▶ _Complete the following_:
a) Please write out the part of the blog post starting at "Anzu wyliei, the" and ending at "for the name.".
b) List each name in the blog post that is followed by Chinese characters in parentheses, along with those characters.
c) Answer these questions from the blog post.
(i) On what day did the dinosaur spot the writer?
(ii) To whom is the image of Anzu wyliei credited?
(iii) How long are the claws on the forelimbs in the description of Anzu wyliei?

▶ _Passage shown_:
— start —

Sunday, March 23, 2014

A Dinosaur in China and a Chicken from Hell in the U.S.

Across the Jianjiang River (鉴江) from the Baoguang Tower (宝光塔) in Gaozhou (高州), Guangdong province, a dinosaur spotted me last Monday.

Chicken, Jianjiang River, and Baoguang Tower in Gaozhou

The dinosaur was clearly indignant at having been tethered.

Chicken, Jianjiang River, and Baoguang Tower in Gaozhou

Despite it still being able to move around to some degree, it displayed much pluck by holding its ground when I came nearer.

Chicken and Jianjiang River in Gaozhou

Regarding any questions about labeling this fine animal as a dinosaur, I will share an informative comic from xkcd:

Birds and Dinosaurs

On that note, perhaps the formidable attitude of the dinosaur, more commonly called a chicken, I met was passed down for generations from the "chicken from hell", more formally known as the Anzu wyliei:

Anzu wyliei, the "chicken from hell"
Mark Klingler/Carnegie Museum of Natural History

Details about the Anzu wyliei, "a 600-pound cross between an ostrich and a velociraptor", were recently published, Christopher Joyce for NPR explained the "chicken from hell" nickname:
For the past decade, dinosaur scientists have been puzzling over a set of fossil bones they variously describe as weird and bizarre. Now they've figured out what animal they belonged to: a bird-like creature they're calling "the chicken from hell."

There are two reasons for the name.

First: If you took a chicken, crossed it with an ostrich, bulked it up to 500 pounds, stretched it out to roughly 11 feet, put a bony crest on its head (like some ancient Greek helmet), added a dinosaur tail and a pair of forelimbs with five-inch claws, and then, finally, stuck some feathers on it ... you would have what paleontologist Matt Lamanna formally calls Anzu wyliei ...

— end —

▶ _Dataset section_:
— start —

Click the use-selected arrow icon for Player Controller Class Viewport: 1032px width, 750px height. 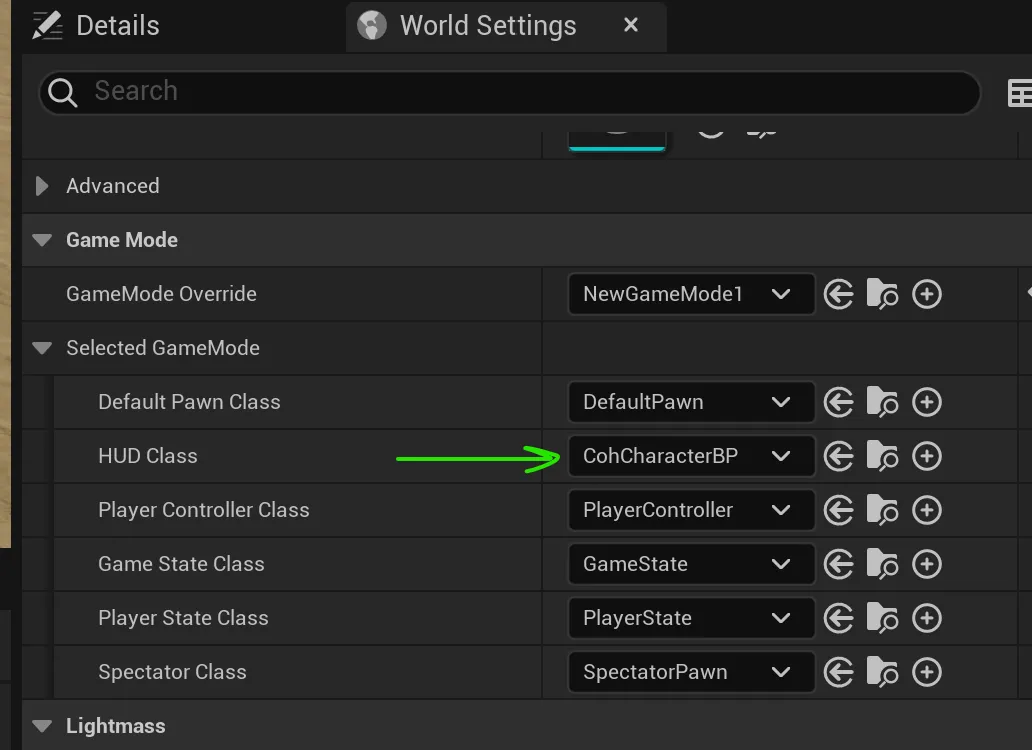pyautogui.click(x=838, y=510)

— end —

▶ _Answers_:
a)
Anzu wyliei, the "chicken from hell"
Mark Klingler/Carnegie Museum of Natural History

Details about the Anzu wyliei, "a 600-pound cross between an ostrich and a velociraptor", were recently published, Christopher Joyce for NPR explained the "chicken from hell" nickname:
For the past decade, dinosaur scientists have been puzzling over a set of fossil bones they variously describe as weird and bizarre. Now they've figured out what animal they belonged to: a bird-like creature they're calling "the chicken from hell."

There are two reasons for the name.

b)
Jianjiang River (鉴江)
Baoguang Tower (宝光塔)
Gaozhou (高州)

c)
(i) Last Monday.
(ii) Mark Klingler/Carnegie Museum of Natural History.
(iii) Five inches.